TRECHO DO TEXTO

De acordo com a interpretação de Maria Helena Diniz, venda ad mensuram é aquela que:

[...] e determina a área do imóvel vendido, estipulando-se preço por medida de extensão. O adquirente poderá exigir o complemento da área, e, se for possível, reclamar a resolução do negocio ou abatimento no preço, se faltar correspondência entre a área efetivamente encontrada e as dimensões dadas.[159] 

Para melhor compreender sobre a temática, é mister esclarecer a diferença entre área útil e área privativa.

Se a área anunciada na propaganda ou que consta no contrato e memorial de incorporação é considerada área privativa, isto significa que nela estão compreendidas paredes, pilares, etc. A área privativa é a área total privada do imóvel delimitada pela superfície externa das paredes. 

No entanto, se a área anunciada para o imóvel é área útil significa que está descontando as paredes e pilares. Como as paredes e pilares podem representar até 12% da área privativa do imóvel, se o comprador não prestar atenção e se confundir achando que a área anunciada é útil, quando na realidade é privativa, se surpreenderá com a entrega de um imóvel aparentemente menor do que o prometido.

MATERIAL COLETADO
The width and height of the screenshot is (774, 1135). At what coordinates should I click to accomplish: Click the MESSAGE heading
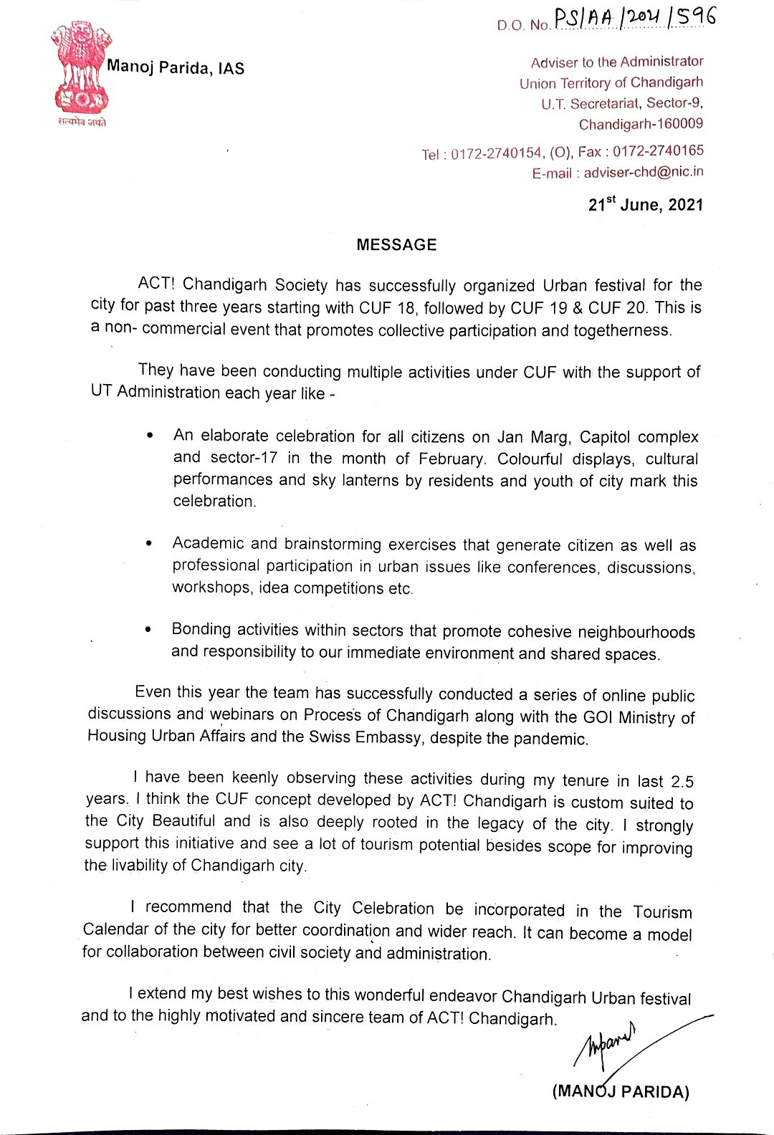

QUESTÃO BREVE A
Responda com base no trecho sobre venda ad mensuram:
(i) O que o adquirente poderá exigir se faltar correspondência entre a área encontrada e as dimensões dadas?
(ii) Por qual superfície é delimitada a área privativa?
(iii) Até que porcentagem da área privativa as paredes e os pilares podem representar?
QUESTÃO BREVE B
Explique, com base no trecho sobre venda ad mensuram, por que o comprador que confunde área privativa com área útil pode se surpreender na entrega do imóvel.
QUESTÃO BREVE C
Transcreva sem alterações a parte do trecho sobre venda ad mensuram que começa nas palavras "De acordo com" e termina após as palavras "externa das paredes.".

RESPOSTA COMPLETA A
(i) O complemento da área.
(ii) Pela superfície externa das paredes.
(iii) Até 12%.

RESPOSTA COMPLETA B
A área privativa inclui paredes e pilares, que podem representar até 12% dela. Se o comprador acha que a área anunciada é útil quando na realidade é privativa, receberá um imóvel aparentemente menor do que o prometido.

RESPOSTA COMPLETA C
De acordo com a interpretação de Maria Helena Diniz, venda ad mensuram é aquela que:

[...] e determina a área do imóvel vendido, estipulando-se preço por medida de extensão. O adquirente poderá exigir o complemento da área, e, se for possível, reclamar a resolução do negocio ou abatimento no preço, se faltar correspondência entre a área efetivamente encontrada e as dimensões dadas.[159] 

Para melhor compreender sobre a temática, é mister esclarecer a diferença entre área útil e área privativa.

Se a área anunciada na propaganda ou que consta no contrato e memorial de incorporação é considerada área privativa, isto significa que nela estão compreendidas paredes, pilares, etc. A área privativa é a área total privada do imóvel delimitada pela superfície externa das paredes.